_The task_
Rewrite the records with "pixel" swapped for "point", keeping everything else the same. Leave the pictures out.

_Data to use_
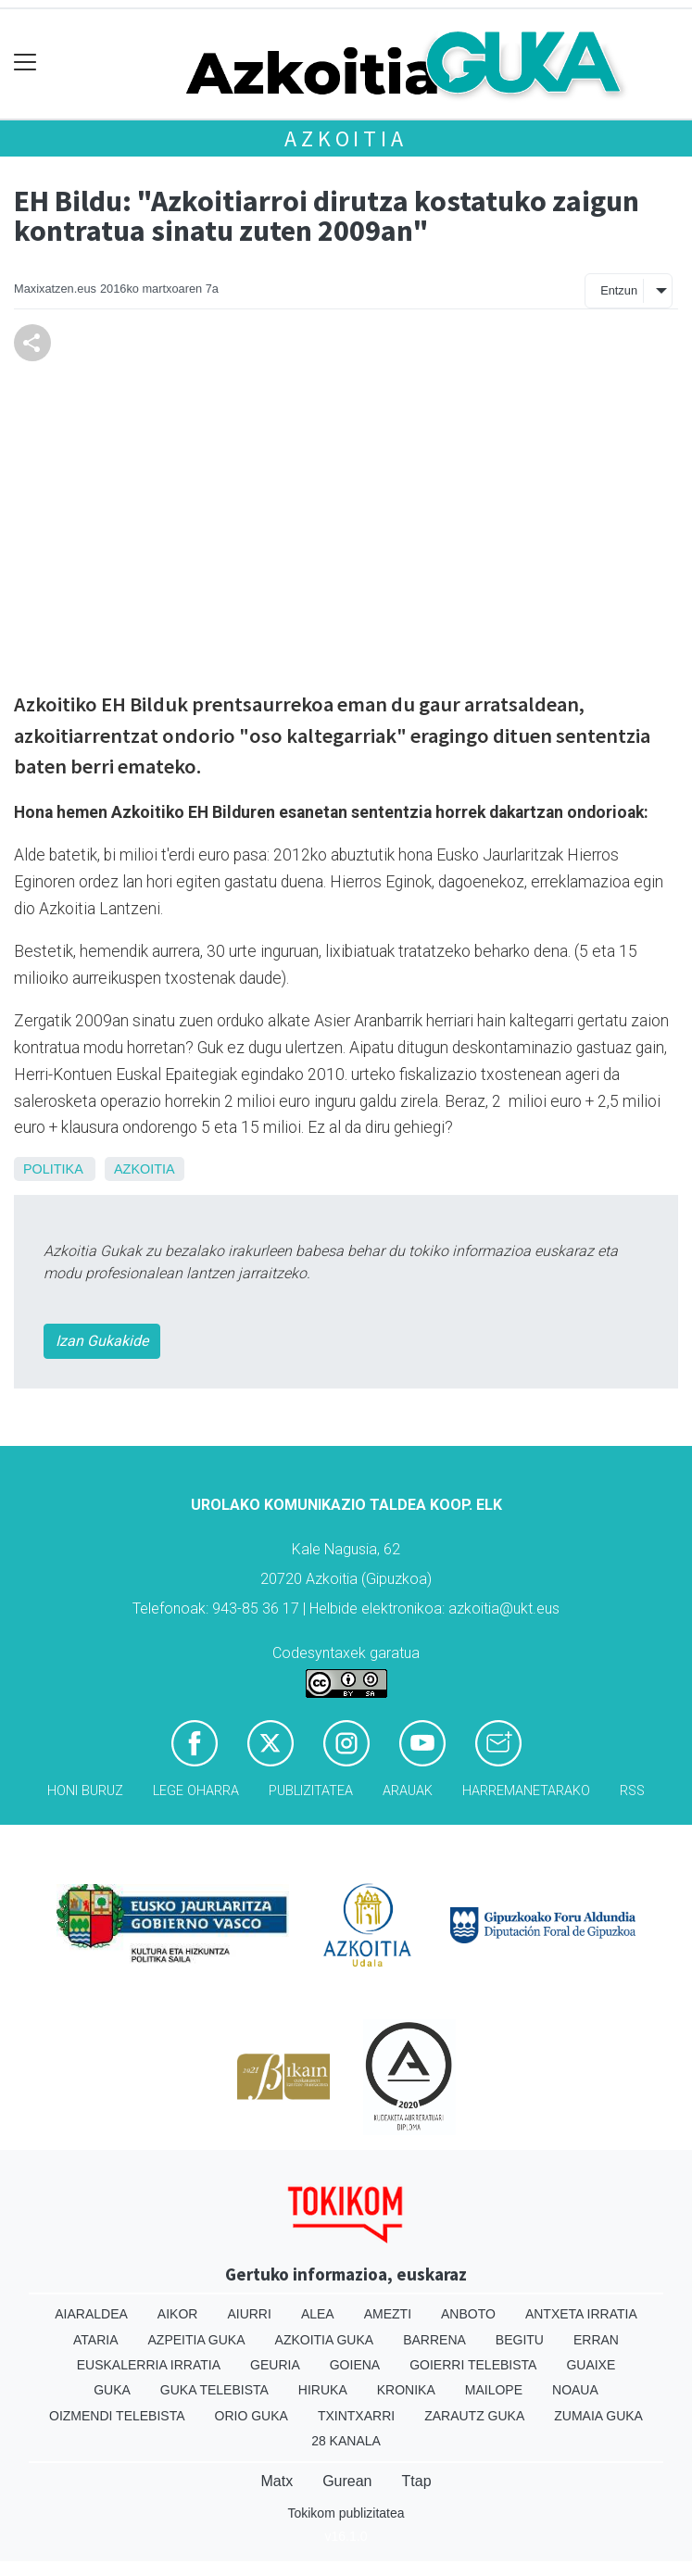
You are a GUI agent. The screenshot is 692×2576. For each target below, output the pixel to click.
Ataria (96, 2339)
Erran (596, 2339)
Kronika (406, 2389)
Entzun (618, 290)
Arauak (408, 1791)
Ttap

_Task answer_
You are a GUI agent. The screenshot is 692×2576. For each target below, output the point to click.
Ataria (96, 2339)
Erran (596, 2339)
Kronika (406, 2389)
Entzun (618, 290)
Arauak (408, 1791)
Ttap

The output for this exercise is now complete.